Monday, June 2, 2008

Neurologist Visit

I went to see the neurologist today. After many months of waiting, it was finally the "big day". I picked up my mom (she went along for moral support) and we were on our way. I got there about 20 minutes early and after checking in, the nurse led me right back to the exam room. No waiting at all, which was a very nice surprise. I was only in the exam room for maybe 10 minutes when the doctor came in. First thing he did was introduce himself then sat down and asked me tons of questions about the pain, how long it has been going on, what type (burning, stinging, stabbing), location of pain, etc.
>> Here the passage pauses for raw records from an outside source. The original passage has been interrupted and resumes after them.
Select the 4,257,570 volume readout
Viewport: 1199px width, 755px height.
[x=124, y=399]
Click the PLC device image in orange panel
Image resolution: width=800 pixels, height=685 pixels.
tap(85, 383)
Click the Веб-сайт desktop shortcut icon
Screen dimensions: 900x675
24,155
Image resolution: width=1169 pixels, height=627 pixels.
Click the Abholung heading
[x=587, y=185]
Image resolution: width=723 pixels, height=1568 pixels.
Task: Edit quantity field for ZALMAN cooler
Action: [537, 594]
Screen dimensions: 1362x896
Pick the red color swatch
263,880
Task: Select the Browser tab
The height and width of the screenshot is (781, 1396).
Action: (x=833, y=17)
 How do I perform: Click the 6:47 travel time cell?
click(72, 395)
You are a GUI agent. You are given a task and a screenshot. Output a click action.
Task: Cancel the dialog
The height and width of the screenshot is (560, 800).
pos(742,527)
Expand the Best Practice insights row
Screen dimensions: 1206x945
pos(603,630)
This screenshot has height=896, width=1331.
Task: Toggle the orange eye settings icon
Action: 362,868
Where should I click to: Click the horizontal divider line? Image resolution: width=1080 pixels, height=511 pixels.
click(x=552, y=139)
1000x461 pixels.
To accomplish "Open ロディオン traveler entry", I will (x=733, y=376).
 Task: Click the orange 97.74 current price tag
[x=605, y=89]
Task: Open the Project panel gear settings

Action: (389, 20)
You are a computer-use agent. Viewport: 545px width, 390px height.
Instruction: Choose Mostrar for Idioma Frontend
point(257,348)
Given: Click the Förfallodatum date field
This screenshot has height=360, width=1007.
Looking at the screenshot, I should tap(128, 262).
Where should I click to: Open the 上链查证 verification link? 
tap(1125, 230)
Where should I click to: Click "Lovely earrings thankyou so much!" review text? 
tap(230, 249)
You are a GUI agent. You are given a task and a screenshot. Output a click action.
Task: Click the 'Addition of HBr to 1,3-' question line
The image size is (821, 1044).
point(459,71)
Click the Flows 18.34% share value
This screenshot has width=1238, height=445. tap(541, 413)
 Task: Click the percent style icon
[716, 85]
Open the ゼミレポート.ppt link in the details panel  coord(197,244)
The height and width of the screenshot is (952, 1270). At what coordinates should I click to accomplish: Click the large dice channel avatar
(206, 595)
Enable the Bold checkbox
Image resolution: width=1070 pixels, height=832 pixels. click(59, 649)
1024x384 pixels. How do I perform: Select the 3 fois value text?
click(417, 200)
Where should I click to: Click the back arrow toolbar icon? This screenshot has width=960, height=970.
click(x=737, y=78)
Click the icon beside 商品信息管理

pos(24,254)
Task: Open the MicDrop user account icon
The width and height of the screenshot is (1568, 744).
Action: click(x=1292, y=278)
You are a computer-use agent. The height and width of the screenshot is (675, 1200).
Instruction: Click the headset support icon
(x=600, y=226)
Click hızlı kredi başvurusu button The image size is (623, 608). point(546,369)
He then went to the physical exam. He did the reflex thing where they hit your knee and I tested fine there. I also did fine on the other reflex tests that he did. I did not do well on the strength tests he had me do. I couldn't move my leg forward when he was pushing against it and I couldn't straighten my leg out in front of me when I tried before it started hurting. I also couldn't walk without a limp or without leaning forward, which he noticed as soon as I got up from the chair to walk to the exam table.

Results from this appointment were inconclusive. Dr. Wilson said he couldn't read the mri from all the hardware that is in my back. He said that the metal showed up wonderfully, but the spine/discs/etc. were so blurry that it looked like the pictures were taken underwater. So, he scheduled me for a ct scan with myleography. I was hoping I wouldn't have to have that done, but I go in June 17th for that. This is where they inject me with iodine and take pics that way. I will have that done then go back to see the neurologist at the end of July. That's the soonest they could get me back in. Argh! This means another 2 f***ing months before I know anything! I was a bit peeved afterwards, but what can I do? I knew I wouldn't get any definitive answers today anyway, but it is still annoying.


Fighting Fatigue said...

Hi! I wanted to see if you wanted to exchange links with me to another chronic illness blog I have. It is called IC Disease and the link is at I will go ahead and add you over there.

Crazy Lady said...

I hate the "hurry up and wait" that happens with Doctors!

Lisa said...

I know. I couldn't believe that after having the ct scan that I wasn't going to get back in to the neurologist until the end of July. Geez!